Objective. Rewrite the data between the lines holding "Image resolution: width=842" and "click(x=35, y=41)", inclusive, swapping "Image resolution" for "Screen size" and leaving everything else unchanged.

Records shown.
_ _ _ _
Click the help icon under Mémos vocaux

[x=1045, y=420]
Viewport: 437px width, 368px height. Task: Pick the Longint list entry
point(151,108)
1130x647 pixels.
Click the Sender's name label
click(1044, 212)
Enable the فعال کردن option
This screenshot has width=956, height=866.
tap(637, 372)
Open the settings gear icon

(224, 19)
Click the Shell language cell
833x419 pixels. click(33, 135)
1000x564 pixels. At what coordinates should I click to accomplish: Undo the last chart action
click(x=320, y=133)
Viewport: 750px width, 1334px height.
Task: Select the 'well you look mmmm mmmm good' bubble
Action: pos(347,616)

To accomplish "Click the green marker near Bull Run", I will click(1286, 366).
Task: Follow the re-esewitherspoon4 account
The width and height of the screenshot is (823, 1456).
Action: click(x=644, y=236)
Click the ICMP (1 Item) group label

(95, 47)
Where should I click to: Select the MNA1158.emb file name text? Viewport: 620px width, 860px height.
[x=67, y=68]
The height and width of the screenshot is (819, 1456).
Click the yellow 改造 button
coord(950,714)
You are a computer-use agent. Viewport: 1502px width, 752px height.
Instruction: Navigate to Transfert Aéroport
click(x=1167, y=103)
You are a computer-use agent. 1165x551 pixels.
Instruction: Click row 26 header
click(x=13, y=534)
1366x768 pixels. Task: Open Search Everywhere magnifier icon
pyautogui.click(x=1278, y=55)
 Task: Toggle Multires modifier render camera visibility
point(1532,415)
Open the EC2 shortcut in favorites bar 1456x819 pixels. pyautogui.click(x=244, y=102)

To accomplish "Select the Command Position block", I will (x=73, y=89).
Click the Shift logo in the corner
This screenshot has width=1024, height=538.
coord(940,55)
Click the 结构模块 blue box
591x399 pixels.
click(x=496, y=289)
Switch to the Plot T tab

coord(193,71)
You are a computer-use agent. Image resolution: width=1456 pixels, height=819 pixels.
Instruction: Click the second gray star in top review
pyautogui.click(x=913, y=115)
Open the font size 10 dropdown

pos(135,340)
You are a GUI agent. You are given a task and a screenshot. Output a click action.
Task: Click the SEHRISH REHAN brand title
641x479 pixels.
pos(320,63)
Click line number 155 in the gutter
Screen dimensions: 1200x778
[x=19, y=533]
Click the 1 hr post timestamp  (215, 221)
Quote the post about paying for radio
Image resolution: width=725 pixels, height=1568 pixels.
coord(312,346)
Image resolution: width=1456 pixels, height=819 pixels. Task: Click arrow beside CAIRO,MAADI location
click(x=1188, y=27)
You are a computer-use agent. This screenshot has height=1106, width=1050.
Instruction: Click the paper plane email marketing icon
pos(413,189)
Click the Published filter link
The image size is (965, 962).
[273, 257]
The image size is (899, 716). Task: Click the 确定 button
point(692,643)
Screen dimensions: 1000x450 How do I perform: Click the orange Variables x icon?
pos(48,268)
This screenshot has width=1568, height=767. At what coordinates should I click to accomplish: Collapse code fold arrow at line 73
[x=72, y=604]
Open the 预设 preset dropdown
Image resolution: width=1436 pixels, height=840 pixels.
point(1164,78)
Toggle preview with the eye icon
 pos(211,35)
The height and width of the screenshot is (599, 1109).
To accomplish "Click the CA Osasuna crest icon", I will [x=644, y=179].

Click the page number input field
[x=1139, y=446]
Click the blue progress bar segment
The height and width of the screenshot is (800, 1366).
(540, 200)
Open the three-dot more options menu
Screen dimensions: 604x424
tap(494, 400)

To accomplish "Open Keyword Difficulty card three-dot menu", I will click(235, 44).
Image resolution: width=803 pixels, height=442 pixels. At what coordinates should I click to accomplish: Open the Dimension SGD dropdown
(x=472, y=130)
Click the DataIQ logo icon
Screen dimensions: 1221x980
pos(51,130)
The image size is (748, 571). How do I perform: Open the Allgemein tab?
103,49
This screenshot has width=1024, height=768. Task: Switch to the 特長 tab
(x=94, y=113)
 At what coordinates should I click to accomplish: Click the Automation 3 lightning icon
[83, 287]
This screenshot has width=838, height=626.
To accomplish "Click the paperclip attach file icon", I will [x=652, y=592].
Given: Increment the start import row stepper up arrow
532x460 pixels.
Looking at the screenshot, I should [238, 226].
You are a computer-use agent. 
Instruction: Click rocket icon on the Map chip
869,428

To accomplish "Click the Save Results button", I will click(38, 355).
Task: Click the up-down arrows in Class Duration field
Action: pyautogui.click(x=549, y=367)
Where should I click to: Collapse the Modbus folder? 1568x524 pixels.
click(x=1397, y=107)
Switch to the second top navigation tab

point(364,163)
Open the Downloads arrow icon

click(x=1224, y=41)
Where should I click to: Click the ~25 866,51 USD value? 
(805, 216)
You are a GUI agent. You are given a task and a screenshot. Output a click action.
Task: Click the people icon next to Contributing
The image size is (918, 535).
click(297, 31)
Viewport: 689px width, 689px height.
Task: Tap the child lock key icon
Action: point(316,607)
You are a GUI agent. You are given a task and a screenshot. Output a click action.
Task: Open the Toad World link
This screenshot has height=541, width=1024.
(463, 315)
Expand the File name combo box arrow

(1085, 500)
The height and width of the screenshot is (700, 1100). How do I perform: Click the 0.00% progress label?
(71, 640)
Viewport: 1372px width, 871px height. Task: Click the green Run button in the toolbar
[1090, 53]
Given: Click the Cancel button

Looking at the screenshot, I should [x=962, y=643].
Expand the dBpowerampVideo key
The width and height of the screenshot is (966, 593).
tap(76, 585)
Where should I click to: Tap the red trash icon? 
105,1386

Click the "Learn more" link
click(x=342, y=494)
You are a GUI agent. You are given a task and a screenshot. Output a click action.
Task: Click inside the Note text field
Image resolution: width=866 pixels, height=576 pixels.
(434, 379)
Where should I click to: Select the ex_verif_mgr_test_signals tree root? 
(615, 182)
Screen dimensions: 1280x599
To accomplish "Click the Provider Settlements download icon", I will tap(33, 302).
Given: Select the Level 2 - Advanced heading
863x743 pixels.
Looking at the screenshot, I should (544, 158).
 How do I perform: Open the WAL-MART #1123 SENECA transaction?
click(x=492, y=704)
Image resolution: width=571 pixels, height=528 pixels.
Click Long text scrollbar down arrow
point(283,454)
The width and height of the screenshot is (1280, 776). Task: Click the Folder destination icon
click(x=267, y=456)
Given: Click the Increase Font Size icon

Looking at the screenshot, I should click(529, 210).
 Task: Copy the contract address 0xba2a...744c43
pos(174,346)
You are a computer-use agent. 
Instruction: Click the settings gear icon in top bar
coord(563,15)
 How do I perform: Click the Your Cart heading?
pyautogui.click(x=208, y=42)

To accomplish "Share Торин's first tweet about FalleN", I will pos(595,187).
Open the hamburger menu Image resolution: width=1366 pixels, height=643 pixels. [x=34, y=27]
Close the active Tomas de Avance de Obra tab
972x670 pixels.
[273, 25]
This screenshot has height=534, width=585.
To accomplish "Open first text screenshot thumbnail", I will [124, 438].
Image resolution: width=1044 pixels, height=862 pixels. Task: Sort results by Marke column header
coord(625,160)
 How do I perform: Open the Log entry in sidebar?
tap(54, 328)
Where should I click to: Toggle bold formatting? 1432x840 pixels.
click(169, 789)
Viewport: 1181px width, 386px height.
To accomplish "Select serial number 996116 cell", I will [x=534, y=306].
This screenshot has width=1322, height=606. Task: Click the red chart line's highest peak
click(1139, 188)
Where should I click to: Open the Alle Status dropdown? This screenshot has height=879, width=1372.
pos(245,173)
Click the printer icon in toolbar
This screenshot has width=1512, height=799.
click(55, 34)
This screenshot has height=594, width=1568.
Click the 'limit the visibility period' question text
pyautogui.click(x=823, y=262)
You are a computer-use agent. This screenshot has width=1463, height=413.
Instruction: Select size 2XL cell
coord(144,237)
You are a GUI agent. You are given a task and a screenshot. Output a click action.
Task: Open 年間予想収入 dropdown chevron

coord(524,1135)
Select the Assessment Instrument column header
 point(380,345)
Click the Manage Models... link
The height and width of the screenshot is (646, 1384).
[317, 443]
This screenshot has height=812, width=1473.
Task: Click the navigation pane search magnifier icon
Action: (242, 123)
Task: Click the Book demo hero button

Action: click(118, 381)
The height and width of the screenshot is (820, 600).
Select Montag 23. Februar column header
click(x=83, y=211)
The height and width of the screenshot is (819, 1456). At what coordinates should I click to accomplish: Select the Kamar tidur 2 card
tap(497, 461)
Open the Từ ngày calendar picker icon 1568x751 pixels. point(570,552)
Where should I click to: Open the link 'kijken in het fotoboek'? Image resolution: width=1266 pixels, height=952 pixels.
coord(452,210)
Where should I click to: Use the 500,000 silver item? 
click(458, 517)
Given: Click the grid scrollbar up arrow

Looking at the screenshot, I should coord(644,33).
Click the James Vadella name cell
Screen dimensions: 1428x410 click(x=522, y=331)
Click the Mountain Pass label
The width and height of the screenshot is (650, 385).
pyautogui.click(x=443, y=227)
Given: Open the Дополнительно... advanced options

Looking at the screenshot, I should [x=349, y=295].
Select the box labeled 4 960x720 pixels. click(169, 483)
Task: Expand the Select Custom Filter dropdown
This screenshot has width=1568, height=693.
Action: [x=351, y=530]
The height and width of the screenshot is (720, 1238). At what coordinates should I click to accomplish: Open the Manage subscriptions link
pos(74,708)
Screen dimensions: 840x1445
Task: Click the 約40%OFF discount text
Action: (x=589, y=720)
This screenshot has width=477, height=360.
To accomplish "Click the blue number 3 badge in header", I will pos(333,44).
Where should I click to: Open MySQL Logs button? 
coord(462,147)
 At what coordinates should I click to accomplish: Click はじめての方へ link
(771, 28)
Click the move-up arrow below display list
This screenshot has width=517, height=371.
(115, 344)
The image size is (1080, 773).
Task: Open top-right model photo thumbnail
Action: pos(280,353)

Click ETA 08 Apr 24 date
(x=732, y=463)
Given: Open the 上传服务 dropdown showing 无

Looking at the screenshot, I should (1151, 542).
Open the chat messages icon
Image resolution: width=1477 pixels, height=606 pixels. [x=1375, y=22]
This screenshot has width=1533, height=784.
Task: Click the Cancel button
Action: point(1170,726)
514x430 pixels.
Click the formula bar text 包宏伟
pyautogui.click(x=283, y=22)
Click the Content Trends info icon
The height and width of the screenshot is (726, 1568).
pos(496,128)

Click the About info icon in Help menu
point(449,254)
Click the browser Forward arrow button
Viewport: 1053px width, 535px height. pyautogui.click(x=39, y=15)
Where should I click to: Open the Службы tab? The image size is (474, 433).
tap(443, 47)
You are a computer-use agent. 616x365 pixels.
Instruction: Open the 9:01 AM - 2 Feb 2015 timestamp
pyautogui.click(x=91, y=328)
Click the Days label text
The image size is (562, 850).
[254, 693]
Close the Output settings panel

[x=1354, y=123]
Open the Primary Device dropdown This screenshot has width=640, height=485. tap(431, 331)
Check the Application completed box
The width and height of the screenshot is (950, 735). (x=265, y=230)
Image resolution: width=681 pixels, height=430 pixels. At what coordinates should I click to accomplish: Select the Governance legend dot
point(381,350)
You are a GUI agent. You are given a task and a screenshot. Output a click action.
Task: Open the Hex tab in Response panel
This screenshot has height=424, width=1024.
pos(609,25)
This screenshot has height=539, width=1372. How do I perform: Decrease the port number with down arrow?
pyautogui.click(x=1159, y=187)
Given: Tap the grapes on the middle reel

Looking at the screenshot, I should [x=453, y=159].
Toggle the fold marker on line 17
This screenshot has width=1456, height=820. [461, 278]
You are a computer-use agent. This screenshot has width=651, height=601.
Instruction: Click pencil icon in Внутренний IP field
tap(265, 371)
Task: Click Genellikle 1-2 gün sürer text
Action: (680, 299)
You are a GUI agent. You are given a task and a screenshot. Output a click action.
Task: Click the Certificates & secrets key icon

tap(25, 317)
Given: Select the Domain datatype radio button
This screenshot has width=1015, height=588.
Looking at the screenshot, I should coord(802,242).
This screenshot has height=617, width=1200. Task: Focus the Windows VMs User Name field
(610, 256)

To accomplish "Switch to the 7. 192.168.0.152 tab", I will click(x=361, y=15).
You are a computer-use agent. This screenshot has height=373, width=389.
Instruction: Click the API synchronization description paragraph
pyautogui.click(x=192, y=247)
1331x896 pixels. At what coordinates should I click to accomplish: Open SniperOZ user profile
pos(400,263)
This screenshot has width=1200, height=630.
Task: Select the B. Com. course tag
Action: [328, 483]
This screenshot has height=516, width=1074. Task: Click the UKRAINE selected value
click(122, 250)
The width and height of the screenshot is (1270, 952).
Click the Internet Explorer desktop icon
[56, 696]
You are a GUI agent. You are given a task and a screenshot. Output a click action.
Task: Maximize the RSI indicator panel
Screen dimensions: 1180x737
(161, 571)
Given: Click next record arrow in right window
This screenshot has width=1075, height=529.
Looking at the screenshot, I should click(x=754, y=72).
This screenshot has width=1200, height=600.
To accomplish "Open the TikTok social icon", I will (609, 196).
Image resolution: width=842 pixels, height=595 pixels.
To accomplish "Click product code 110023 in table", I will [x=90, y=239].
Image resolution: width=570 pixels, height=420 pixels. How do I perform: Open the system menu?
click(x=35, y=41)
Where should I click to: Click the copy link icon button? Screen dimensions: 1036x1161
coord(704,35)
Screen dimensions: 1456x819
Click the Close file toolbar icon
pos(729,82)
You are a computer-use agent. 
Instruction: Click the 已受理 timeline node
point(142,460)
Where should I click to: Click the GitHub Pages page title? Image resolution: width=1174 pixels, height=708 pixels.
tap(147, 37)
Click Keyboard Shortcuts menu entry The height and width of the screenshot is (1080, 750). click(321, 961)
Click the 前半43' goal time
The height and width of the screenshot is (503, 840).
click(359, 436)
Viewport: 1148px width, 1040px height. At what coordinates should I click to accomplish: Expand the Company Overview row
_ _ _ _
Task solution.
Screen size: width=842 pixels, height=595 pixels.
To accomplish "Click product code 110023 in table", I will [x=90, y=239].
Screen size: width=570 pixels, height=420 pixels. How do I perform: Open the system menu?
click(x=35, y=41)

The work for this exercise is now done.